Sixth Amendment – Trial by jury and rights of the accused; Confrontation Clause, speedy trial, public trial, right to counsel
In all criminal prosecutions, the accused shall enjoy the right to a speedy and public trial, by an impartial jury of the State and district where in the crime shall have been committed, which district shall have been previously ascertained by law, and to be informed of the nature and cause of the accusation; to be confronted with the witnesses against him; to have compulsory process for obtaining witnesses in his favor, and to have the Assistance of Counsel for his defense.
Seventh Amendment – Civil trial by jury.
In suits at common law, where the value in controversy shall exceed twenty dollars, the right of trial by jury shall be preserved, and no fact tried by a jury, shall be otherwise re-examined in any court of the United States, than according to the rules of the common law.
Eighth Amendment – Prohibition of excessive bail and cruel and unusual punishment.

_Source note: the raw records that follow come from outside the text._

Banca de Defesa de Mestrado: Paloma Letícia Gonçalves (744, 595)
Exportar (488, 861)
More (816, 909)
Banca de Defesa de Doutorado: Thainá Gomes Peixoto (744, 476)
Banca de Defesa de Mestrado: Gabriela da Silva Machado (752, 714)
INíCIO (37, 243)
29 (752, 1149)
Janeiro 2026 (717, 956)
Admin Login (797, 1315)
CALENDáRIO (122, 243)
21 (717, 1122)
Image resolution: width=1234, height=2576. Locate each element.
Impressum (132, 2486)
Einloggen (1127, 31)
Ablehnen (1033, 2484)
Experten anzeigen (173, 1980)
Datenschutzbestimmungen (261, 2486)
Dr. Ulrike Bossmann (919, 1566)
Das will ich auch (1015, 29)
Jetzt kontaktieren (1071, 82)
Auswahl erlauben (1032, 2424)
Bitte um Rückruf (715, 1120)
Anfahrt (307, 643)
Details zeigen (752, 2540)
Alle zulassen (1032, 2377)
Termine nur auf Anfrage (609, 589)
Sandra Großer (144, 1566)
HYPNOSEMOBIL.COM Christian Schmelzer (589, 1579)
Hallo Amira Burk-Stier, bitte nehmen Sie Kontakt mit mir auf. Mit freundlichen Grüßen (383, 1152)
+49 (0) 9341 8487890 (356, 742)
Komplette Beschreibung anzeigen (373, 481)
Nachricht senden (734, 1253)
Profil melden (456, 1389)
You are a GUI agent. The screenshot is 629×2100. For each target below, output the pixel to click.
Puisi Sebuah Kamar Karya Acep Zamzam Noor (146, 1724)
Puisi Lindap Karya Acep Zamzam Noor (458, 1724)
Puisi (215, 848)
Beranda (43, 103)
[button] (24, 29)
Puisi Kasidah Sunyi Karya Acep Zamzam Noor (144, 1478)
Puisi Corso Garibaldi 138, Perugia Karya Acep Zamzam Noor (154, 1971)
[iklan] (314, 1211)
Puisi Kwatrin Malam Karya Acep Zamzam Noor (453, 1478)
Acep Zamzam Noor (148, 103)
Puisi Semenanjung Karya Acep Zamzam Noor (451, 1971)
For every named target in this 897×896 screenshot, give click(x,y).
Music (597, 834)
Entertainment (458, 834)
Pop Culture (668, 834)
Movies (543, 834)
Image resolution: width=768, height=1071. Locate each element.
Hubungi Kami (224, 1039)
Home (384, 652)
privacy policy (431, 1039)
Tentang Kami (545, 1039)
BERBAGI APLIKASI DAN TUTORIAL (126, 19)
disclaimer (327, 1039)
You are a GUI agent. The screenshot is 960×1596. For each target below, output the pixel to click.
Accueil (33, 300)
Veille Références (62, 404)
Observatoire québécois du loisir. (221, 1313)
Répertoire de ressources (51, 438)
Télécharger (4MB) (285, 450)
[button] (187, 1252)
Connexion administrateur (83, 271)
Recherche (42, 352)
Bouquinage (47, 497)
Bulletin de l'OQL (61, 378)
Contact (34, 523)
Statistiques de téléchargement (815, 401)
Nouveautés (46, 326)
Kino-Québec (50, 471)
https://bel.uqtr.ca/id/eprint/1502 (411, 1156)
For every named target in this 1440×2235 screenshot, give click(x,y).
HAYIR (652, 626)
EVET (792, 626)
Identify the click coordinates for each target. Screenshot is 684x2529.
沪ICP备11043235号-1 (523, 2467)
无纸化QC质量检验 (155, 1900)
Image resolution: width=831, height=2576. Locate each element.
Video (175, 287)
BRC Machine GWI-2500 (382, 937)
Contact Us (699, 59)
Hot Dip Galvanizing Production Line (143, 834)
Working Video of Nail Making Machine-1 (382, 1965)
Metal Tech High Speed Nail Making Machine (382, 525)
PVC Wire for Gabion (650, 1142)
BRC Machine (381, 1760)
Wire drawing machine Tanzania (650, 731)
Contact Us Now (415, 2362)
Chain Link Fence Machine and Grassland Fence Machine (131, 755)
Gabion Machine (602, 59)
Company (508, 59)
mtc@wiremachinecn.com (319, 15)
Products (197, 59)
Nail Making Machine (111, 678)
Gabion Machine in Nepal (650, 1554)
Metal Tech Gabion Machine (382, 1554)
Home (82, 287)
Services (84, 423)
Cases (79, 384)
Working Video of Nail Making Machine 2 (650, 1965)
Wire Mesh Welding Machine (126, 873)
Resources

Excessive bail shall not be required, nor excessive fines imposed, nor cruel and unusual punishments inflicted.
Ninth Amendment – Protection of rights not specifically enumerated in the Bill of Rights.
The enumeration in the Constitution, of certain rights, shall not be construed to deny or disparage others retained by the people.
Tenth Amendment – Powers of States and people.
The powers not delegated to the United States by the Constitution, nor prohibited by it to the States, are reserved to the States respectively, or to the people.